Patellofemoral Pain (Kneecap)

The number one cause of pain in the young, healthy athlete is patellofemoral pain. Patellofemoral pain syndromes are referred to by many different names, some of which include; anterior knee pain, patellofemoral malalignment, chondromalacia patellae, patellar hypermobility, lateral pressure phenomenon, and patellar tilt.


The primary cause of patellofemoral malalignment is an unbalanced set of forces across the patellofemoral joint causing the patella to not be centered within the trochlear groove, which is a part of the thigh or femur. The abnormal forces that act on the patella to cause this problem can be as simple as a muscular weakness of the quadriceps muscles (thigh muscles) or an imbalance between the various portions of the quadriceps muscles, tight ligaments either on the outside or the inside (lateral and medial, respectively), having flatfeet, being knock-kneed, and having significant ligamentous laxity.

Although it is possible, traumatic causes of patellofemoral pain are not common. In a traumatic situation, pre-existing malalignment often exists and it is harder, but not impossible, to treat the pain and discomfort conservatively. When traumatic injuries do occur and a cartilage lesion is caused, treatment by any means is more involved and full recovery harder to achieve. In fact, it is not uncommon in these situations, for surgical intervention to be suggested and/or required to return athletes to their full potential.


  • Aching around the patella.
  • No specific area of point tenderness.
  • Pain worsens with stairs – up or down.
  • Pain worsens with long periods of sitting – Theatre Goers’ Sign.
  • Clicks or pops (though some clicking and grinding under the patella is normal).


The type and duration of treatment is dependent on the severity the condition. A period of non-operative treatment is normally the initial step taken to correct the problem.

DATA TO EXAMINE:
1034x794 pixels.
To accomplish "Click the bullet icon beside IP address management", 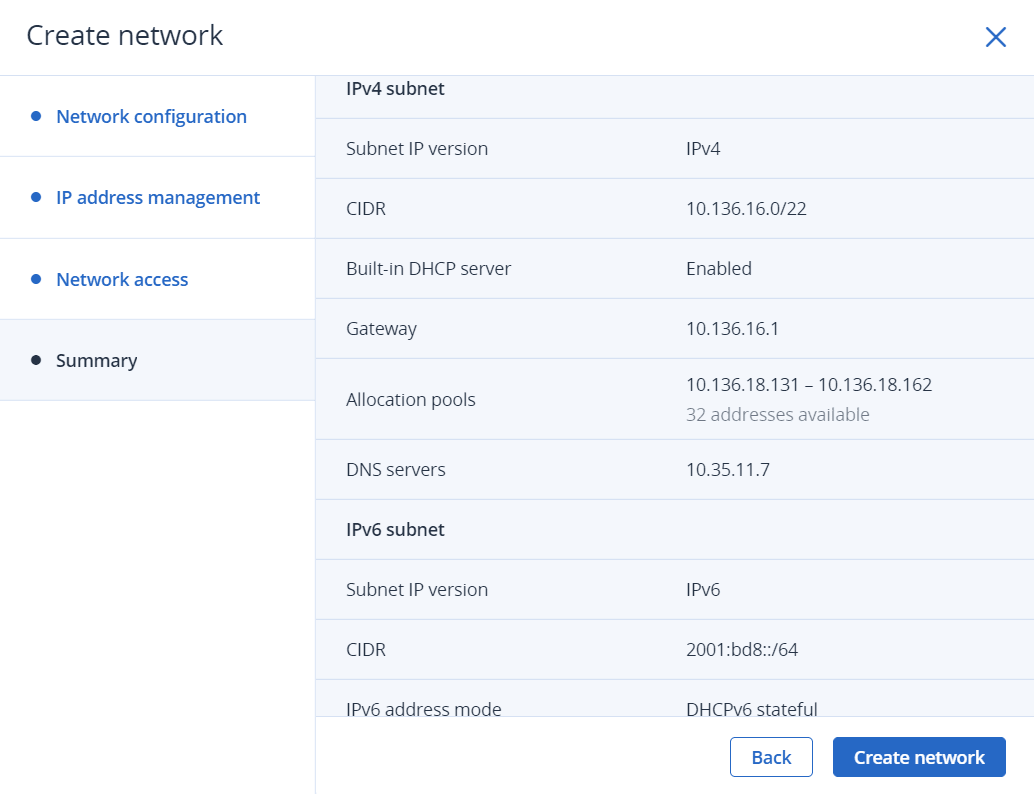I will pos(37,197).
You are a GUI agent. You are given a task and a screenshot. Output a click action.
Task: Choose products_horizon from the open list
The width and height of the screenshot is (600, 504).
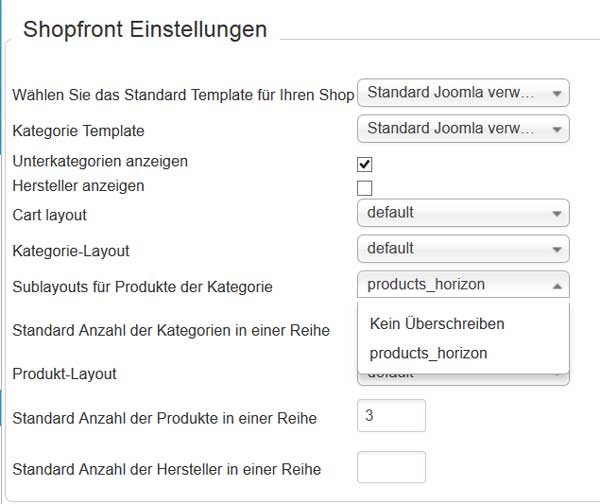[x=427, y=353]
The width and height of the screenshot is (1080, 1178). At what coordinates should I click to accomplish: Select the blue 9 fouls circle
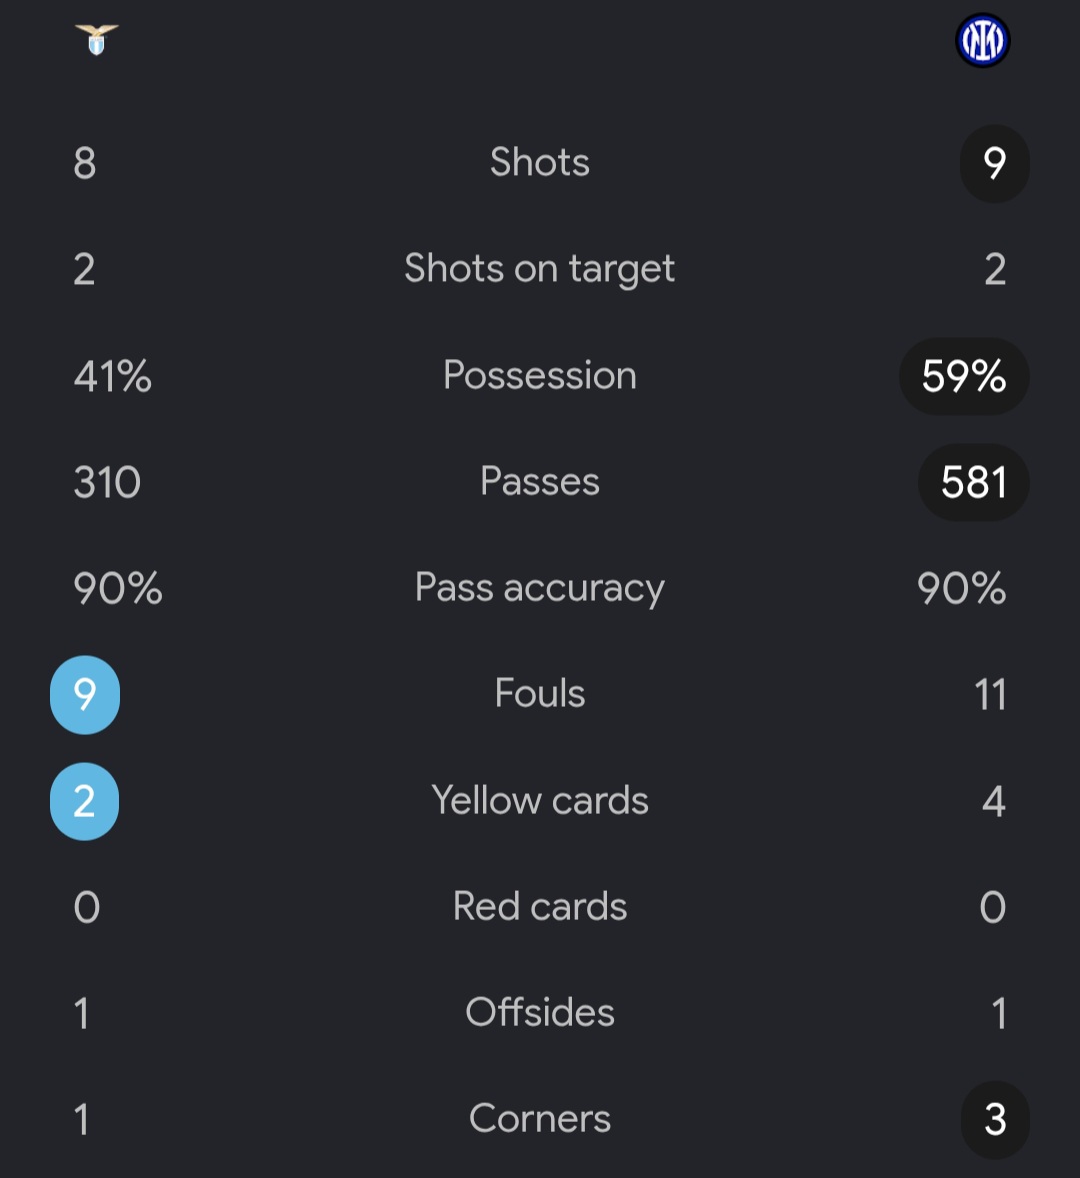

LIST OF TASKS:
• 1. Quote the patellofemoral pain text between "The type and" and "correct the problem.", inclusive.
• 2. According to the patellofemoral pain text, what is normally the initial step taken to correct the problem?
Work from the patellofemoral pain text alone and set the material aside.

EXPECTED RESPONSES:
• 1.
The type and duration of treatment is dependent on the severity the condition. A period of non-operative treatment is normally the initial step taken to correct the problem.

• 2. A period of non-operative treatment.